If the objective is justice for the Libyan people – who, after all, would probably riot if Gaddafi were to get out of this alive, rich, and safe – then it’s another matter. Justice for dictators and tyrants seems to be agreed on: life imprisonment in a European style prison. There aren’t too many alternatives. There’s no death penalty, and after all, if you get convicted of being a ruthless tyrant and you can’t be taken out in the yard and shot, then what’s left? Besides, International Prison Guards have to eat, too. So there’s some pressure on to snag Qadafi and his boys and drag them off to wherever it is that tax money – inevitably a lot of it American tax money – has paid built to be the 21st Century equivalent of Spandau. Spandau was where we kept the Nazi war criminals that we didn’t hang, and in a fit of absence of mind we tore it down in 1987 after its last – and for more than a decade only – prisoner, Rudolf Hess, died. Still, we can study the Spandau example for hints on how to operate a new International prison system. There are hundreds of pages of regulations, with more added weekly after the prison population got down to seven, and some were added during the decades when Hess was the only prisoner. We can learn from a document like that. I presume that it was destroyed but only after three copies were made and filed.

Of course if the objective is simply to get the Libyan War over with, another possibility would be to hand the problem over to the Seals, Delta Force, and their British equivalents SAS and SBS. Give them a budget and instructions (such as ‘make him dead, and be ready to swear blind that you had no part in doing it’), and be ready to hold a press conference in a few weeks. Don’t add the Agency to the mix unless you’re prepared to wait a while.

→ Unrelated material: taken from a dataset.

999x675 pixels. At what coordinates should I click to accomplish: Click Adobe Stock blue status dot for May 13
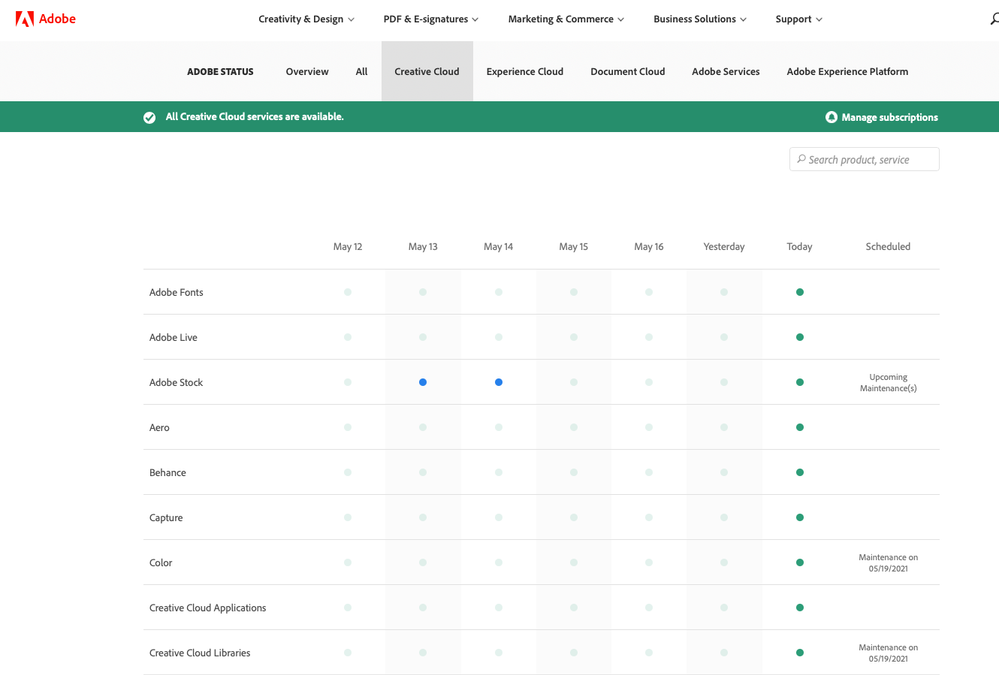[423, 382]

Meanwhile, the Supreme Court has upheld Free Speech by decreeing that California can’t stop the sales of Grand Theft Auto and other games that allow teenagers to steal cars, kill police, and generally wreak virtual mayhem on a bunch of electrons. The Justices lined up in improbable mixes on this one, and Justices Thomas and Breyer dissented entirely. I have only third hand accounts of who said what about which, but I do wonder what if anything was said about the right of the States to impose some – any – cultural standards. I would have thought that preservation of existing culture was sort of the purpose of a State, and that this was the one thing the States didn’t think they were giving up when they formed the Union. Now we explicitly rejected one culture, slavery, with the 13th Amendment, and in the 14th gave Congress the authority to enforce laws and regulations to wipe out some other cultural institutions; but the notion that the States have the right to exist and to preserve their own essences was never given over so far as I know. I don’t see why California can’t forbid the sales of Grant Theft Auto or whatever other video game the legislature, in its great wisdom, chooses to censor; just as Arizona should be free to make playing the game compulsory in the public schools. But that’s another story for another time.

And finally, as noted in the Wall Street Journal’s editorial “Another Political Speech Victory”, the court continues to hack away at the campaign finance “reform” laws which mostly have the effect of protecting incumbents.